> Input data:
_ _ _
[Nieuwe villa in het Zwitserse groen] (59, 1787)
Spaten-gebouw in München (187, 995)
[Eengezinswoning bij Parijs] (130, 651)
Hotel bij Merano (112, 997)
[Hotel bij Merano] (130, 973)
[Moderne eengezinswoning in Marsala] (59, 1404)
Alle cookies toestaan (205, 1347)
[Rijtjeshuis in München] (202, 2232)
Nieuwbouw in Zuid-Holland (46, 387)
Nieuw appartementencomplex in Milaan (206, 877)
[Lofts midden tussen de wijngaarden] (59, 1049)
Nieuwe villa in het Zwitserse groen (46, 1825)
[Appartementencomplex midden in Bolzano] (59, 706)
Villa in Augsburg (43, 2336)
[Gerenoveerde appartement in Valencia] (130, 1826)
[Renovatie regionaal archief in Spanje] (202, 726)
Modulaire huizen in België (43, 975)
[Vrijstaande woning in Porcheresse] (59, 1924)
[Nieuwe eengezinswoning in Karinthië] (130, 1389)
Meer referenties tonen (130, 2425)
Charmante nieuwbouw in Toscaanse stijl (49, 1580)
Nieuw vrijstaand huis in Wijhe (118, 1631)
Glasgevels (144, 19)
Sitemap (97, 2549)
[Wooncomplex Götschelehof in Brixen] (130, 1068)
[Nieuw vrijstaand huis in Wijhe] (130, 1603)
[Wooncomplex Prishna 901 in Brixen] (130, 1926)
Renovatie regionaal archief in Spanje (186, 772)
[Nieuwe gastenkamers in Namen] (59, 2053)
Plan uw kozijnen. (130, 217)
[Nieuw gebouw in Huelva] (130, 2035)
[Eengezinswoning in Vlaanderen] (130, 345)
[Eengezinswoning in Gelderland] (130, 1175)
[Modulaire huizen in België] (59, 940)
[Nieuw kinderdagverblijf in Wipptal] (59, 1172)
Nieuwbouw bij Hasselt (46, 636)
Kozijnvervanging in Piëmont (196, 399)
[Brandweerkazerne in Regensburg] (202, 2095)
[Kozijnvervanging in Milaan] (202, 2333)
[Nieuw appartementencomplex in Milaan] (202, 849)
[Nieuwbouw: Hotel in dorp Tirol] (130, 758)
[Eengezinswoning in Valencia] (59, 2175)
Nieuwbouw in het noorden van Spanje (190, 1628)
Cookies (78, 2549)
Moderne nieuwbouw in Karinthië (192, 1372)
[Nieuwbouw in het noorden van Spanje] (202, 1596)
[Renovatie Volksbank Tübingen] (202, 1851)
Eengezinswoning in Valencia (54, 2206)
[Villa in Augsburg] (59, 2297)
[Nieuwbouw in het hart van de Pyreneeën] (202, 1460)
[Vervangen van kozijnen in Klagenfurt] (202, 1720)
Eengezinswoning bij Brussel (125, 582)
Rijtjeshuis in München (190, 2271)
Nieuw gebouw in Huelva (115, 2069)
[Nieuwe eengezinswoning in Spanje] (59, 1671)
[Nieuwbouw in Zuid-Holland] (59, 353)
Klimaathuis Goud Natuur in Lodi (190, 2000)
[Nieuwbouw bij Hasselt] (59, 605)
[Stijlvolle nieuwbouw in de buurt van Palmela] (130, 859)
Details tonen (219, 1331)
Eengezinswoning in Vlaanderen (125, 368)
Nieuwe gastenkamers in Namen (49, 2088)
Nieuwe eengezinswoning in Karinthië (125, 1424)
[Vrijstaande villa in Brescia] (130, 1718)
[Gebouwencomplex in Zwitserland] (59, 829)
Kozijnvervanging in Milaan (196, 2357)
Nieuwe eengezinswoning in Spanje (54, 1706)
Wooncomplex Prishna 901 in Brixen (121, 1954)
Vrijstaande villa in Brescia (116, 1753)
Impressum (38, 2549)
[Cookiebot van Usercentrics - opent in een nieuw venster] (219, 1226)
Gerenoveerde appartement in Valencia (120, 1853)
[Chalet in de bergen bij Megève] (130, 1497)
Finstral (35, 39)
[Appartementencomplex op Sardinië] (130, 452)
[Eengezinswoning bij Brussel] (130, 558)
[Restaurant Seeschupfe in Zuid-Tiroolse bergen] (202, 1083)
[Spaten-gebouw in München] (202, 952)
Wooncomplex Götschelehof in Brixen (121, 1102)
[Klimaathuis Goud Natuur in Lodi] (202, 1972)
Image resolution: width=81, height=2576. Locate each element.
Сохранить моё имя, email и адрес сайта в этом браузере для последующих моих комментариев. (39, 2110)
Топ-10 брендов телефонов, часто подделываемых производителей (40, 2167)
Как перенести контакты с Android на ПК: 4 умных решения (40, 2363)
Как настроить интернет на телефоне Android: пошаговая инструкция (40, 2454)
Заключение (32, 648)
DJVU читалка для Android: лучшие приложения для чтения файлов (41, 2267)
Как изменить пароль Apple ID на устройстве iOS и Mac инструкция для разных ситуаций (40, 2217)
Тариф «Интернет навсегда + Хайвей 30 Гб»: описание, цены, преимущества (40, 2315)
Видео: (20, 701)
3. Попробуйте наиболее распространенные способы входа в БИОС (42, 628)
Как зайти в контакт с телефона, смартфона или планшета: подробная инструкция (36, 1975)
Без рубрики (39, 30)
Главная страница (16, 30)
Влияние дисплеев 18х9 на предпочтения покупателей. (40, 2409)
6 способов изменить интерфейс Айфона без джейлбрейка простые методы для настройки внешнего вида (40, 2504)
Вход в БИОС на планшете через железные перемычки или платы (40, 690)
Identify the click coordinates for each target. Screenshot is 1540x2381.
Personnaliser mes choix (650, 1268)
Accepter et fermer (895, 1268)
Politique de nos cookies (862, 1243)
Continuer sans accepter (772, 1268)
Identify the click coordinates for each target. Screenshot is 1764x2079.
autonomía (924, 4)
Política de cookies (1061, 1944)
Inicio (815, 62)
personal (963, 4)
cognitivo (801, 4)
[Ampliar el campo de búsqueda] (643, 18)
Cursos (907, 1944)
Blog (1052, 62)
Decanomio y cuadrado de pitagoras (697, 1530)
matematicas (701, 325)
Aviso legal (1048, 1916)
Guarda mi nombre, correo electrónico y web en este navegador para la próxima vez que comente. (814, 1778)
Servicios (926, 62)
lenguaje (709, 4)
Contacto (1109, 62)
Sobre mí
_ _ _
> What the exercise asks:
Using the listing above, return word for word each line from the one that has "[Modulaire huizen in België] (59, 940)" through the one that has "[Stijlvolle nieuwbouw in", and no line outside that range.

> Your solution:
[Modulaire huizen in België] (59, 940)
[Nieuw kinderdagverblijf in Wipptal] (59, 1172)
Nieuwbouw bij Hasselt (46, 636)
Kozijnvervanging in Piëmont (196, 399)
[Brandweerkazerne in Regensburg] (202, 2095)
[Kozijnvervanging in Milaan] (202, 2333)
[Nieuw appartementencomplex in Milaan] (202, 849)
[Nieuwbouw: Hotel in dorp Tirol] (130, 758)
[Eengezinswoning in Valencia] (59, 2175)
Nieuwbouw in het noorden van Spanje (190, 1628)
Cookies (78, 2549)
Moderne nieuwbouw in Karinthië (192, 1372)
[Nieuwbouw in het noorden van Spanje] (202, 1596)
[Renovatie Volksbank Tübingen] (202, 1851)
Eengezinswoning in Valencia (54, 2206)
[Villa in Augsburg] (59, 2297)
[Nieuwbouw in het hart van de Pyreneeën] (202, 1460)
[Vervangen van kozijnen in Klagenfurt] (202, 1720)
Eengezinswoning bij Brussel (125, 582)
Rijtjeshuis in München (190, 2271)
Nieuw gebouw in Huelva (115, 2069)
[Nieuwe eengezinswoning in Spanje] (59, 1671)
[Nieuwbouw in Zuid-Holland] (59, 353)
Klimaathuis Goud Natuur in Lodi (190, 2000)
[Nieuwbouw bij Hasselt] (59, 605)
[Stijlvolle nieuwbouw in de buurt van Palmela] (130, 859)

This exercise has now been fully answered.